7 Gedanken zu „Michael Wolffsohn: Ein „nützlicher Idiot“?

  1. Werter Herr Melzer,

    gerade Sie sollten wissen, dass der „Meinungsfreiheit“ in Deutschland aufgrund „unserer“ Geschichte sozialmoralisch wie auch durch das Strafrecht enge Grenzen gesetzt sind, auch – oder gerade, wenn in einer Weise argumentiert wird, die durchaus mit dem GG im Einklang zu stehen scheint, wenn sich denn einer/eine im Volk dennoch verhetzt fühlt.

    „Israelkritik“ wird nun auch regierungsamtlich als Versuch gewertet, das „Existenzrecht Israels“ zu bestreiten. Und „wer wiederum Juden diese Lebensversicherung rauben will, bringt sie letztlich in Lebensgefahr.“ (Michael Wolffsohn, BILD, 1.6.2019). Was soll man da noch sagen? Paranoia? Aber das wäre schon wieder „Antisemitismus“ – und würde die Paranoia wiederum verstärken.

    Solange die Paranoiker der Welt nur verbale Kriege führen, seis drum. Gefährlich wird’s immer wenn diese zu realen Waffen greifen, weil sie sich „bedroht“ fühlen und in den Angriffsmodus übergehen.

  2. Die frühere Justizministerin Ayelet Shaked mit dem Faschismusduft ist von unserem israelfreundlichen Außenministerchen als seine Freundin bezeichnet worden. Bezeichnend!

  3. Befürchte, der Zentralratsvorsitzende Schuster wird wohl nichts unversucht lassen am Stuhl des Museumsdirektor Peter Schäfer zu sägen.

    • Da würde denn auch Volker Beck ordentlich Beifall klatschen.
      Und wenn nicht, muss eben die „Springer-Presse“ in Gang gesetzt werden.

  4. Wer A sagt, muß auch B sagen, sagt man, und diese Regel führt zu weiteren Buchstaben, die sowohl „c“ als auch Gamma oder Gimmel sein können. Bei der Freiheit dr Meinung entsetzt es, wenn von den Zuhörern „Caesar“ erwartet wurd aber statdessen Gimmel kommt oder umgekehrt. Man erwartet einfach nicht, daß die israelische Opposition ihre Ansichten außerhalb Israels zum Ausdruck bringt. Wenn die Tories in England regieren, turnen die Labour-Leute nicht in Deutschland herum. Im Verhältnis zu Israel ist es anders: einmal gaben nicht wenige Israelis deutsche Wurzeln, deutsche Juden haben solche in Israel und Araber hat man nach Art.16 GG alter Dasung im Lande. Trotz spezieller Förderpolitik für ein jüdisches Leben in Deutschland ist man mit Umständen konfrontiert, die politischen Ziergärtnern Alpträume verursachen.

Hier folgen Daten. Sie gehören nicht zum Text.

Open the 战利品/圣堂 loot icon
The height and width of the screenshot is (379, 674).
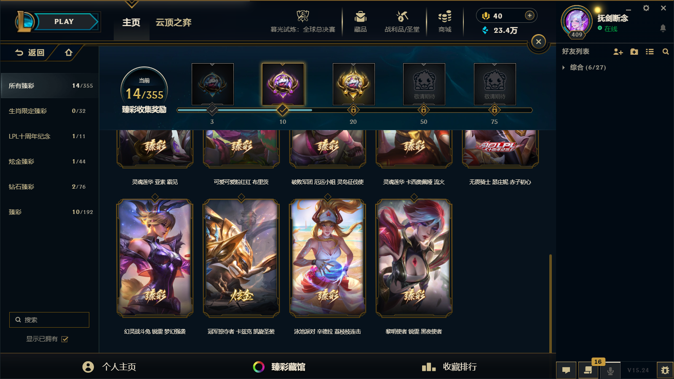tap(402, 17)
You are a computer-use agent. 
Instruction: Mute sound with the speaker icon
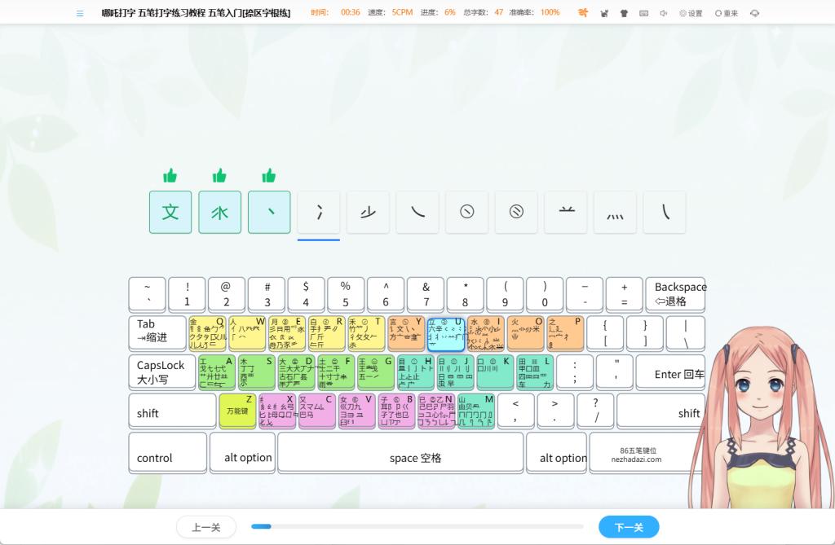[x=664, y=13]
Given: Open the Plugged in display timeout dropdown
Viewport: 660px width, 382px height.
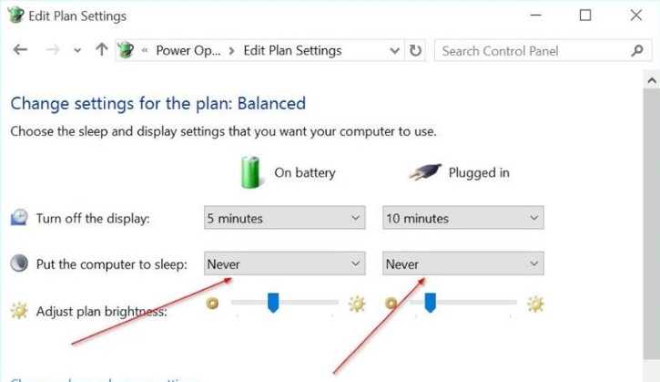Looking at the screenshot, I should coord(462,219).
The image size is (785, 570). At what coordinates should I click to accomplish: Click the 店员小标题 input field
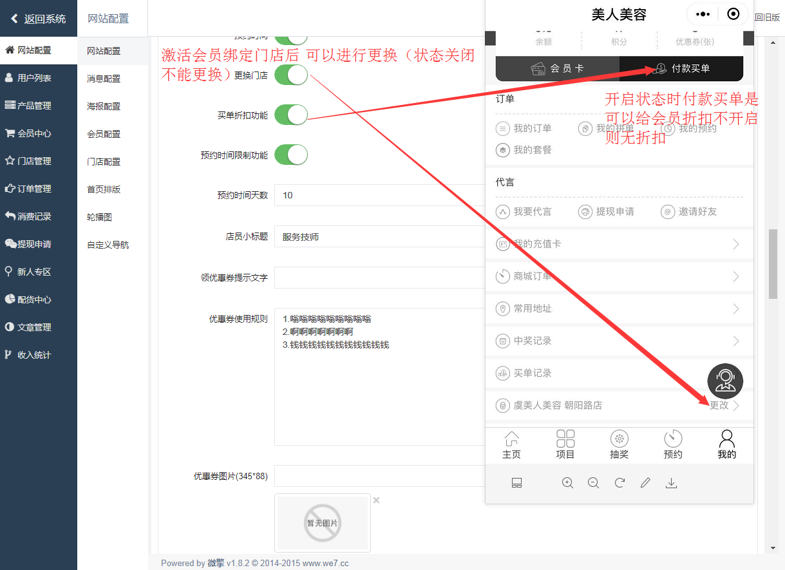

    Von einer merkelitistischen Regierung kan man nicht erwarten, der Situation gerecht zu werden..

    Wer Israel kritisiert, will ja gehört werden. Er darf auch übertreiben. Unterstellt, die Kritik sei völlig unberechtigt. Er stellt Israel wie einen Talibanstaat dar, wo der Mossad Fatwa Entscheidungen im Stile Saudi-Arabiens vollstrecke
    und wo die Frauen ähnlich unterdrückt würden wie in Afghanistan. Das wäre, wenn er sich am Modell des Hindukuschlandes orientiert, nach BGH Rechtsprechung erlaubt. Man muß also streng trennen, was privatrechtlich geäußert wird und wo jemand als Bundestag oder als Körperschaft des öffentlichen Rechts das Maul aufreißt. Man müßte die Schnösel der Antisemitismusbeauftragen mit Feststellungs- und Unterlassungsklagen überziehen. Diese sind die Totengräber der Meinungsfreiheit. Gegen den Judenrat der Bundesrepublik gäbe es auch andere Heilkräuter:: den religiösen Neuanfang vor dem pharisäischen Talmud, den Sohar und der Kabbala wie es Uriel da Costa und Baruch Spinoza skizziert hatten: Wegfall aller Speiseverbote (Crevetten und Aal sind kosher), Sabbat auf den Sonntag (Vorschlag v. Israel Jakobsohn) und Geltung der Digesten anstelle der Halacha. Dann würde sich auch ein Marc Zuckerberg wieder für Religion begeistern können.